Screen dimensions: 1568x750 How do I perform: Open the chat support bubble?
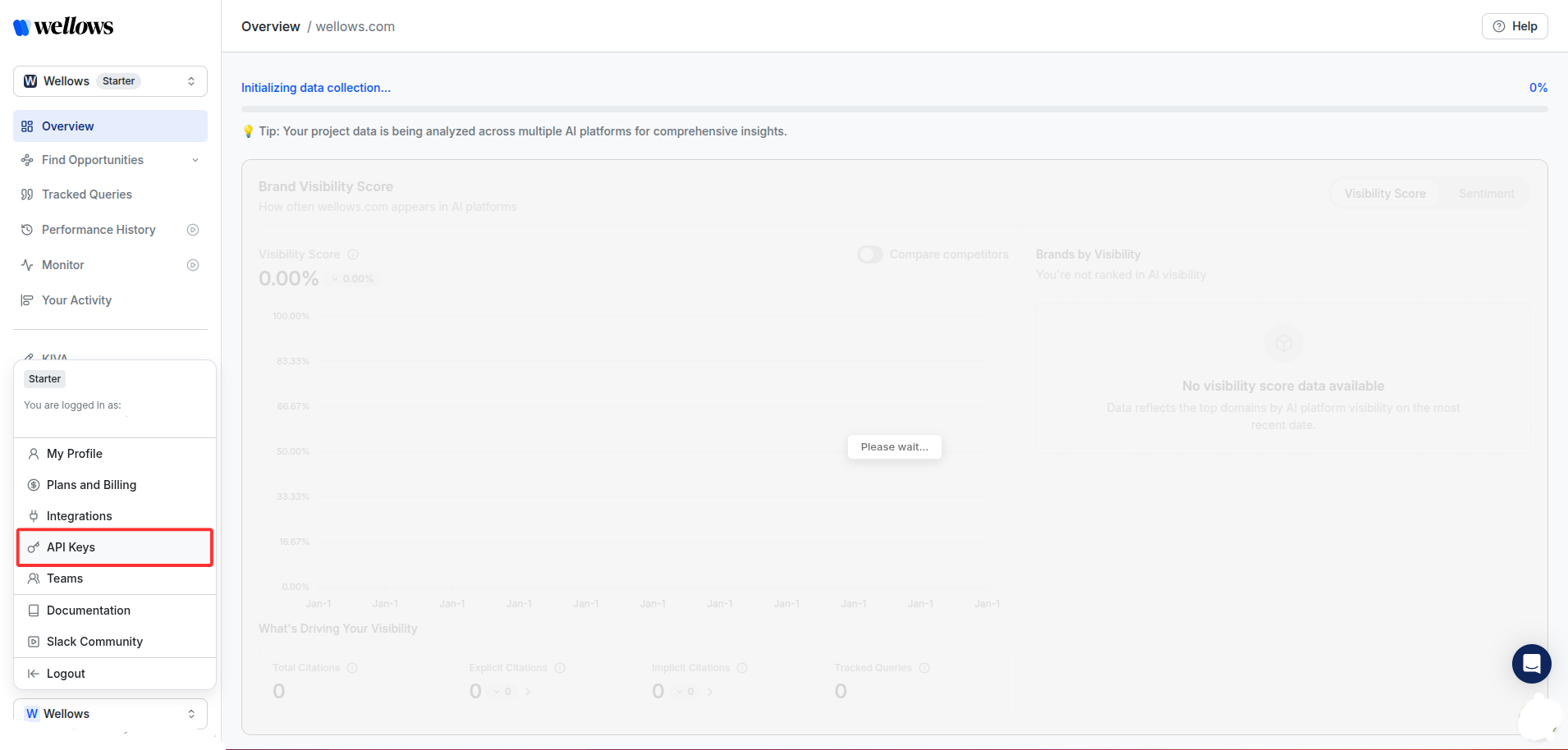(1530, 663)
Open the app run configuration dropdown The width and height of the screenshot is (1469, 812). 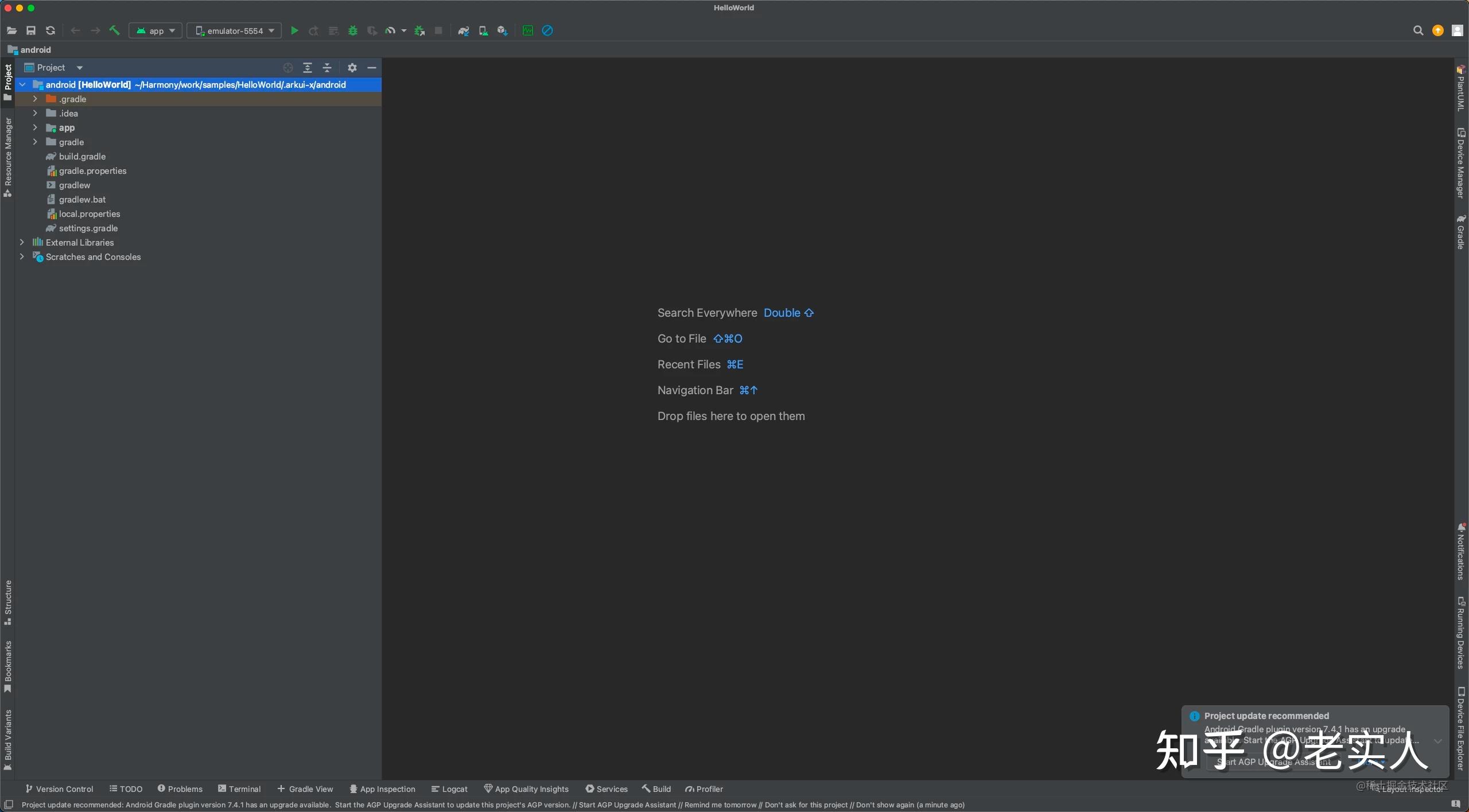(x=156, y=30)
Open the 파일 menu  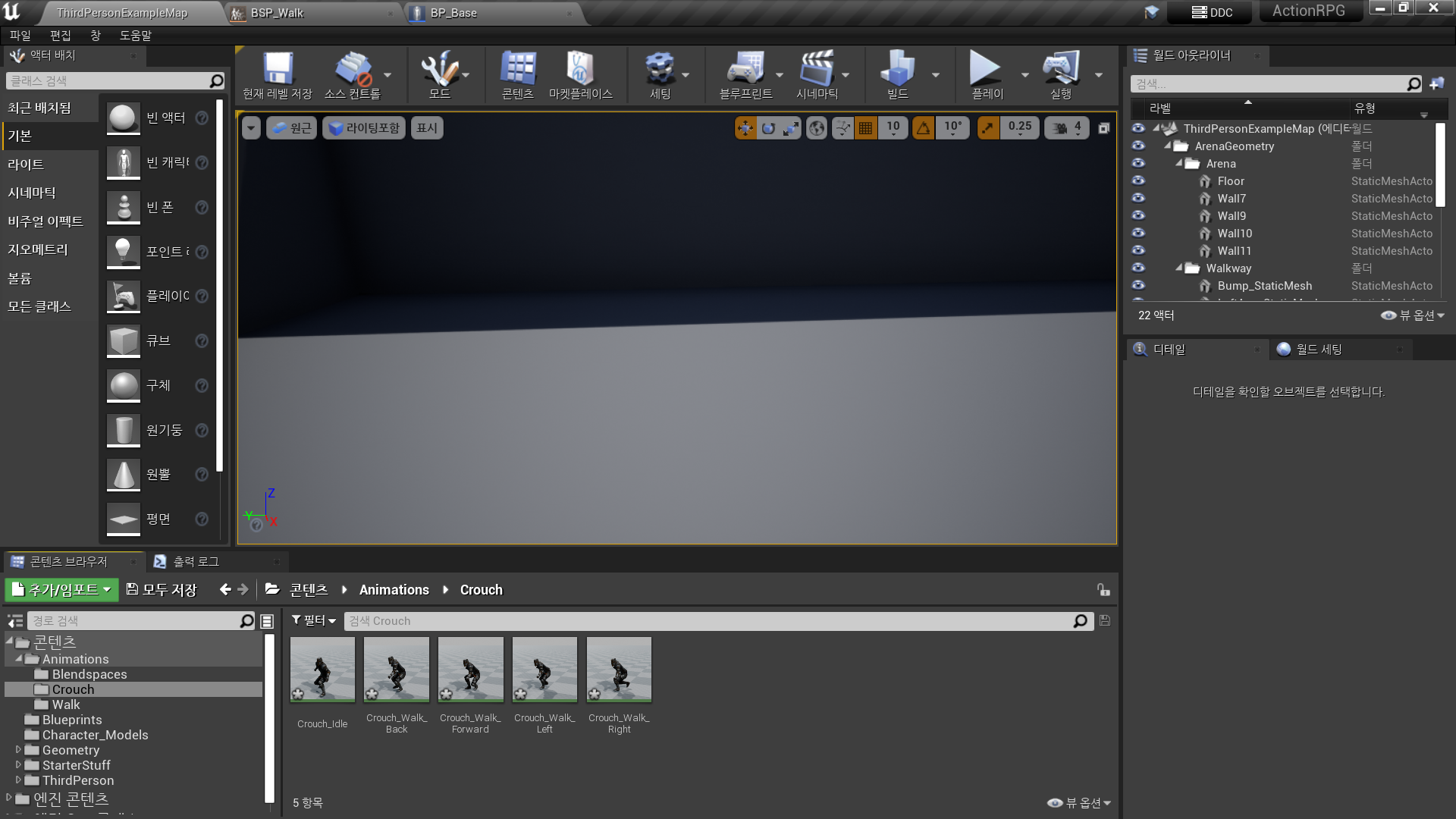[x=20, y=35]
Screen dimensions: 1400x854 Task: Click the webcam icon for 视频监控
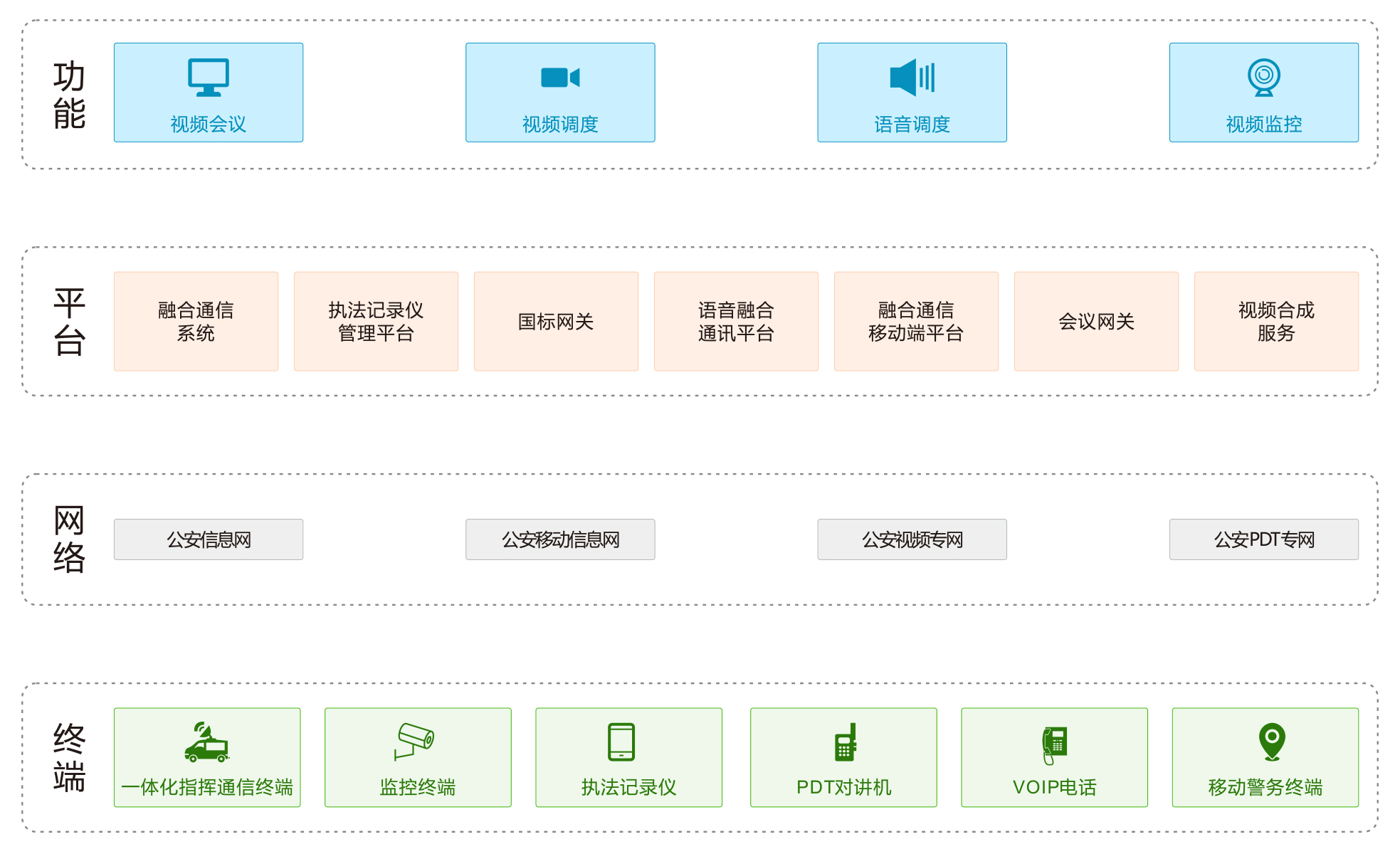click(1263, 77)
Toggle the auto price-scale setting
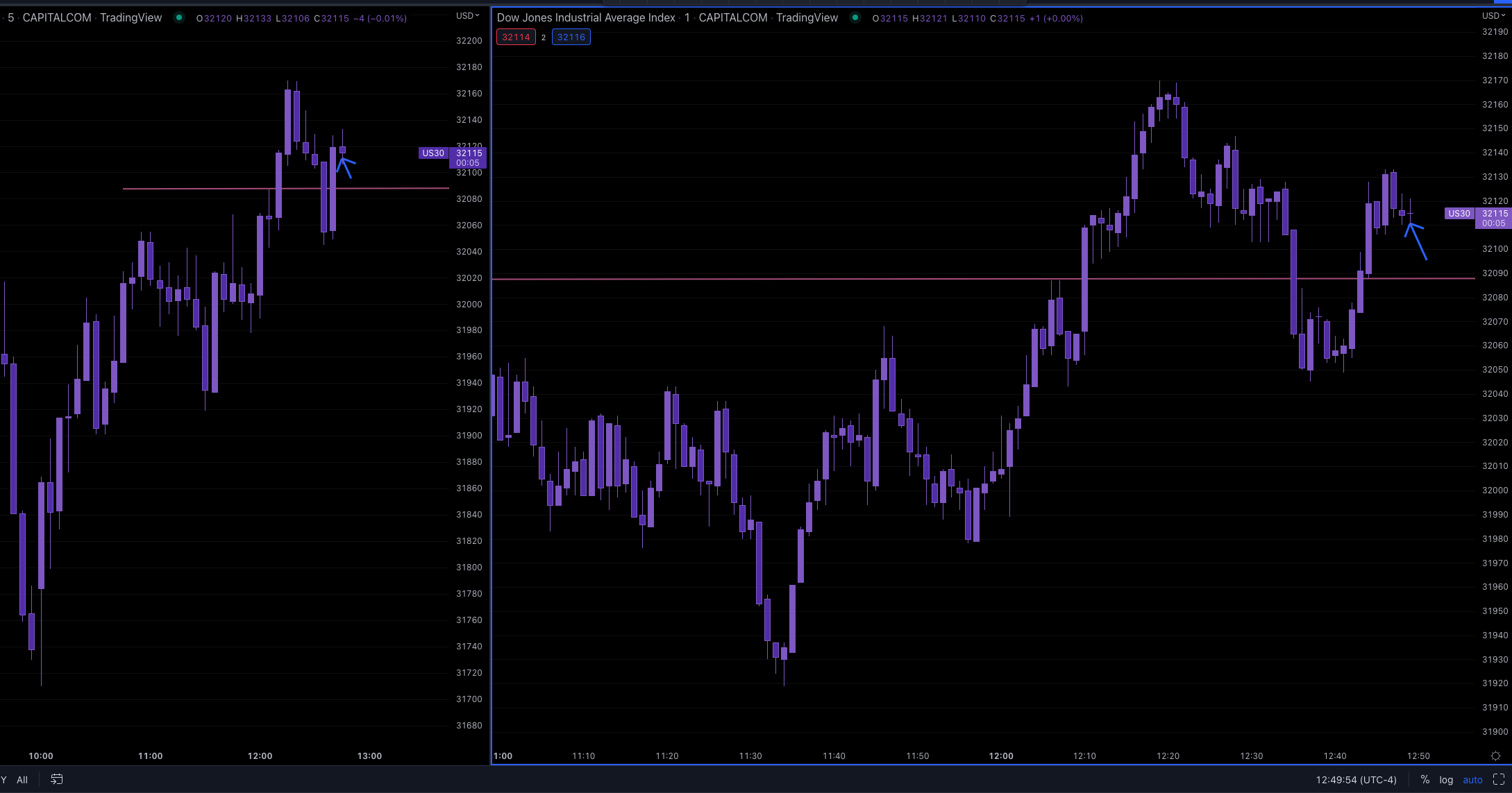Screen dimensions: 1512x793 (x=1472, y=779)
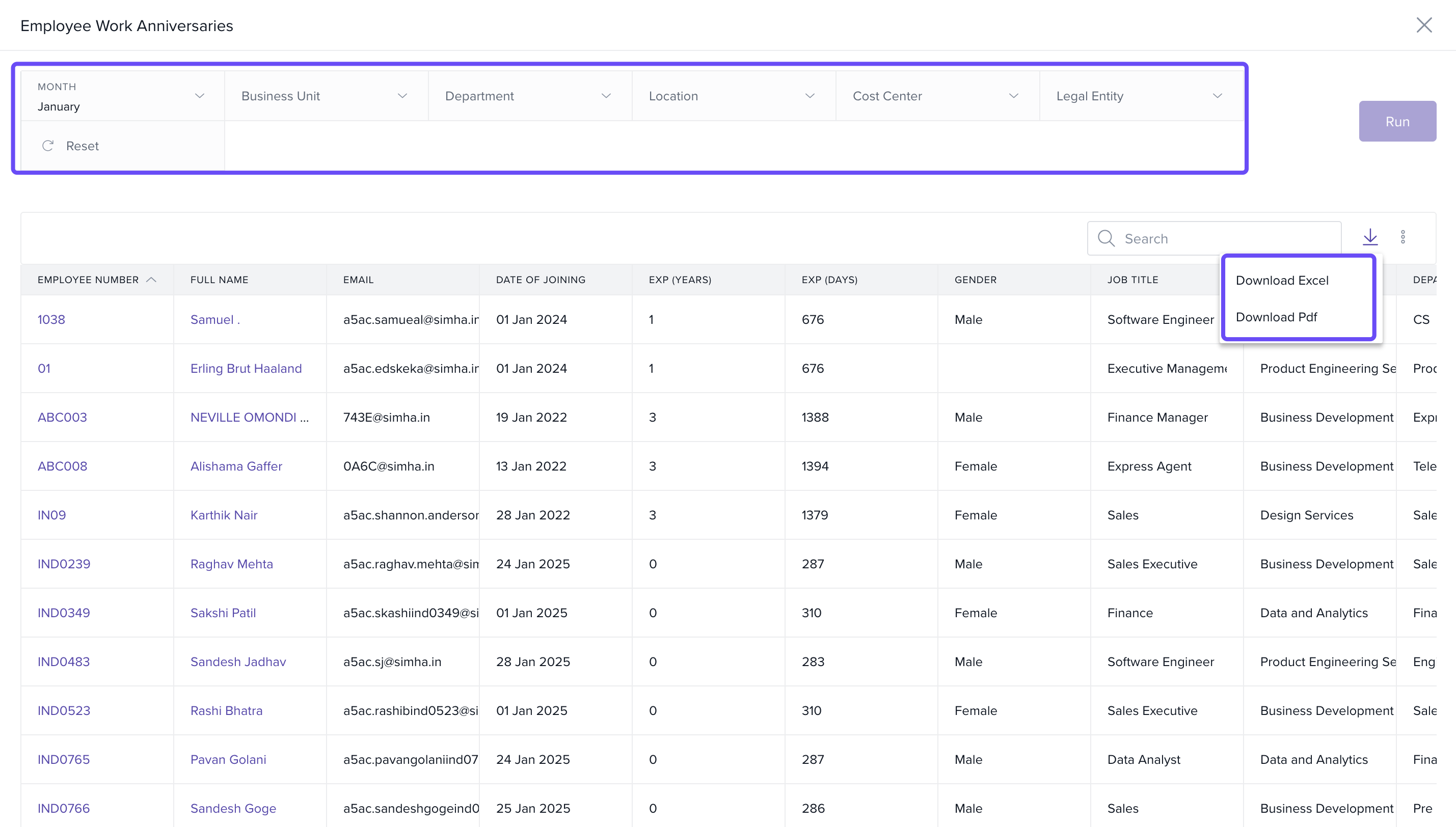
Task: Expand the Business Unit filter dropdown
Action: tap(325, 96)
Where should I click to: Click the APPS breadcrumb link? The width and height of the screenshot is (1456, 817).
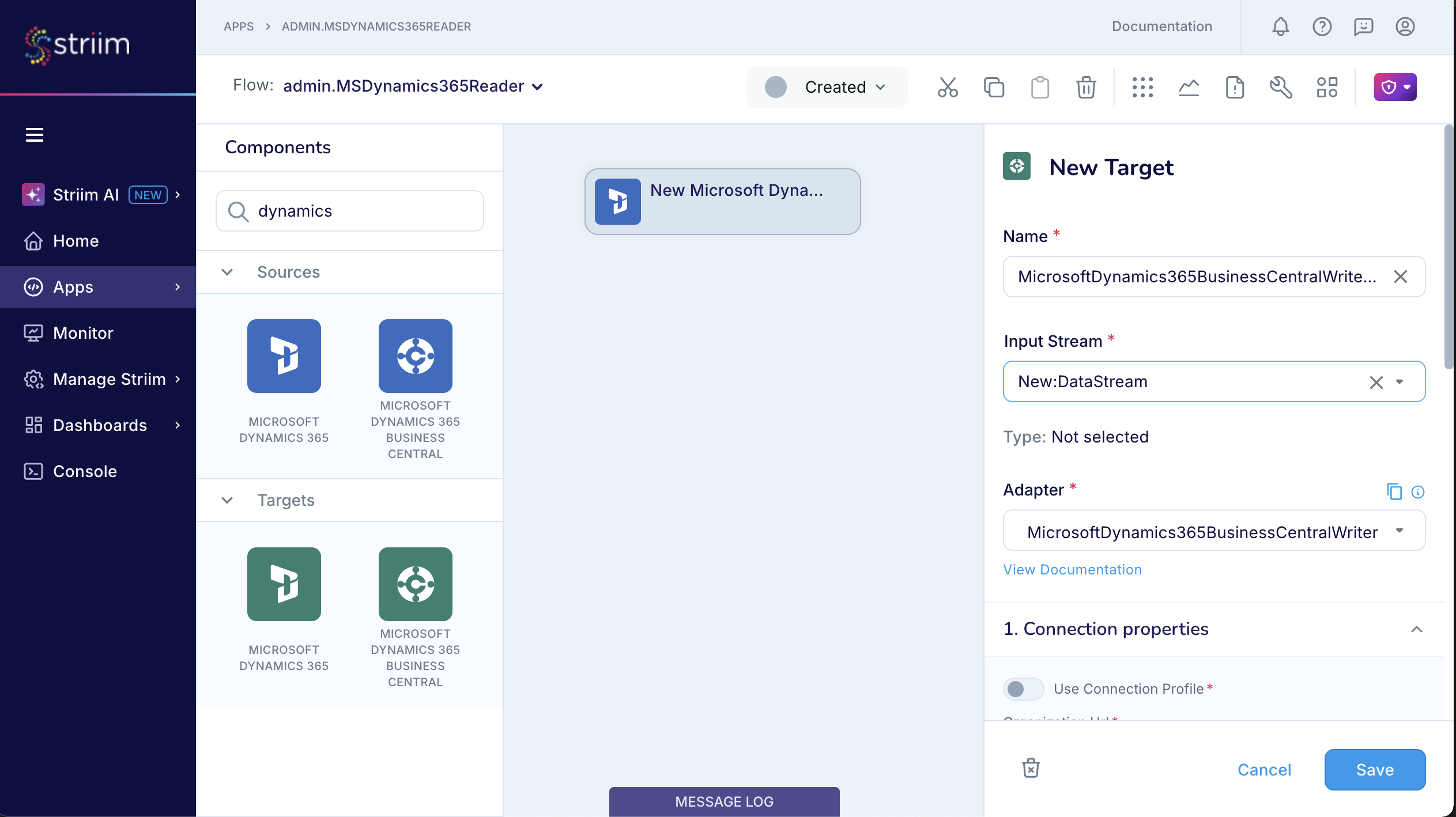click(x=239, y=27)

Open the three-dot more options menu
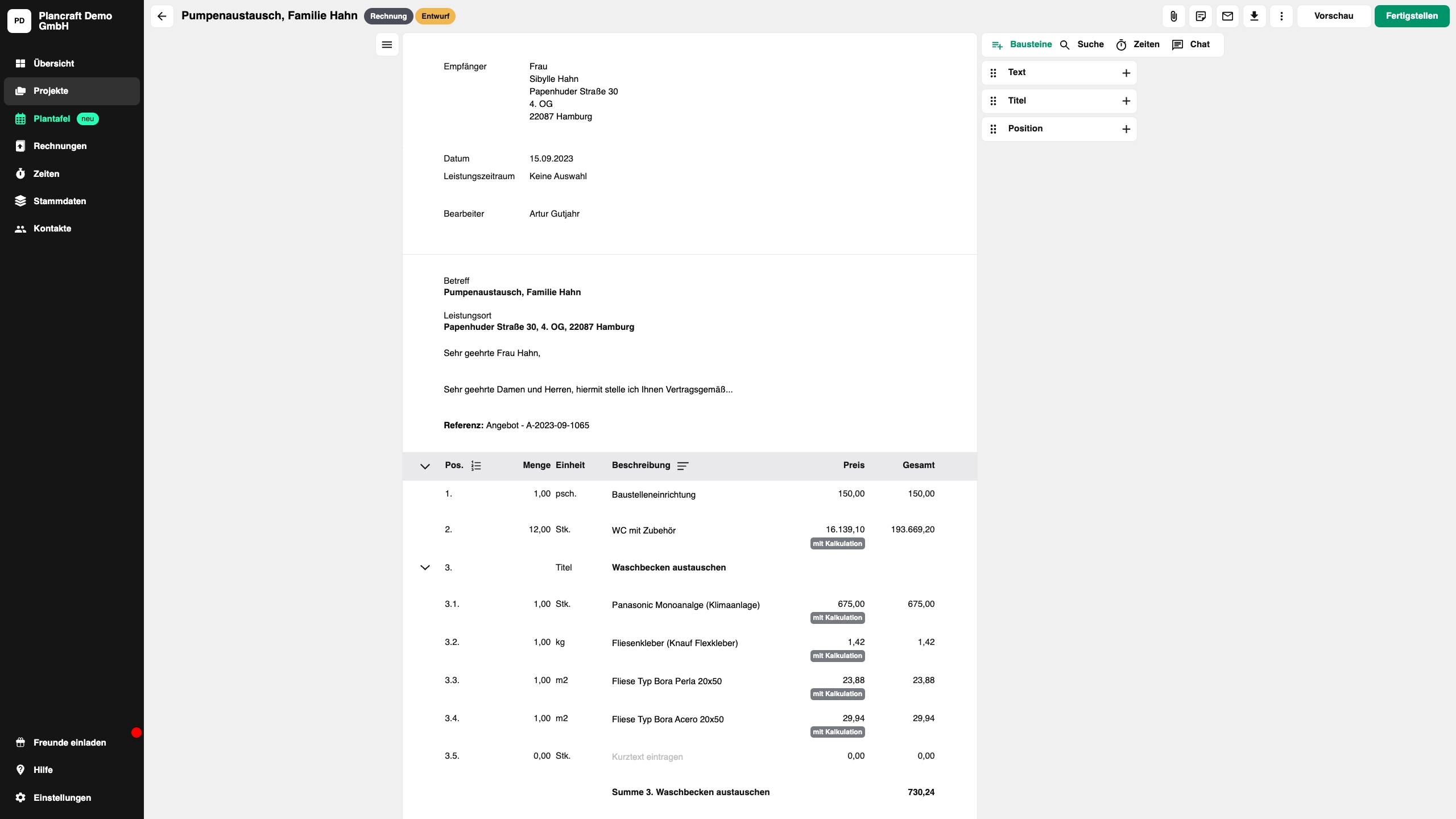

EXERCISE: Please reproduce the lines above from the one containing "Screen dimensions: 1400x854" through the final line, exactly and inclusively, leaving out each picture.

OUTPUT FOR THIS TASK:
Screen dimensions: 1400x854 Task: Click the webcam icon for 视频监控
click(1263, 77)
Toggle the auto price-scale setting
Screen dimensions: 1512x793 (x=1472, y=779)
Task: Expand the Business Unit filter dropdown
Action: tap(325, 96)
Where should I click to: Click the APPS breadcrumb link? The width and height of the screenshot is (1456, 817).
click(x=239, y=27)

Open the three-dot more options menu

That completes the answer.